Japan Airlines has said that its net profit for this year will be higher than expected. The carrier which reemerged from bankruptcy last year is doing fine despite a decline in its China business.
Japan Airlines (JAL) on Friday raised its full-year profit forecast to $1.74 billion (1.35 billion) during the first presentation of company results since the carrier relisted on Tokyo's stock market.
The airline, whose collapse in 2010 marked one of Japan's worst corporate failures, announced net earnings in 2012 would rise in the fiscal year to March, primarily owing to earlier cost-cutting measures and increased demand for new international routes.

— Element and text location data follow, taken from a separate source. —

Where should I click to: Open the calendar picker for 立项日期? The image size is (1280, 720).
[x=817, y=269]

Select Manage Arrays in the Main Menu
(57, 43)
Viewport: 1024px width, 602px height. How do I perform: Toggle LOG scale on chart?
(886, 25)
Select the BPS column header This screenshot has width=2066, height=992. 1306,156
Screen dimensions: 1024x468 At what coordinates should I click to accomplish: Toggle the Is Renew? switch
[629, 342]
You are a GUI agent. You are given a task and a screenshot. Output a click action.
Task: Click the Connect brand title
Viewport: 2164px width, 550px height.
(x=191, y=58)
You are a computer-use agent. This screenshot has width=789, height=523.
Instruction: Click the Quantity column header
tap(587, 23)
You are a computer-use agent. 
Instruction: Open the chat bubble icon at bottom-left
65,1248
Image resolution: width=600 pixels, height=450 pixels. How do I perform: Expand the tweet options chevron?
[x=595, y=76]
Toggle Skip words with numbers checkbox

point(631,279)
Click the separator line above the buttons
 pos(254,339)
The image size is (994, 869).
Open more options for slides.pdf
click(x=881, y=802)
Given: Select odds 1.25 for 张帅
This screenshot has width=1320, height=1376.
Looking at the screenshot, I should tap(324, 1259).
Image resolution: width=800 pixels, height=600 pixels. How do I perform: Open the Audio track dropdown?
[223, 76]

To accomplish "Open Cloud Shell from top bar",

JAL had continued flying while it went through a huge overhaul under court protection, cutting staff and scrapping money-losing routes as well as selling non-core businesses.
The carrier got onto its feet again not least of which was due to a huge government bailout and other concessions drawing a storm of protest at the time from rival airlines.
JAL President Yoshiharu Ueki said a 14 percent decline in third-quarter profit would not mar full-year results, but warned that the current territorial dispute between Japan and China over an East China Sea island chain was starting to have a grave impact.
He said the bilateral spat would cost JAL some 10 billion yen in revenues in the current fiscal year. The number of passengers on Japan-China routes dropped 15 percent in September alone.
"But a decline in the number of new bookings has now bottomed out," Uiki said in a statement, raising hopes that the carrier would continue to stand for the one of the most successful corporate turnarounds in the history of the country.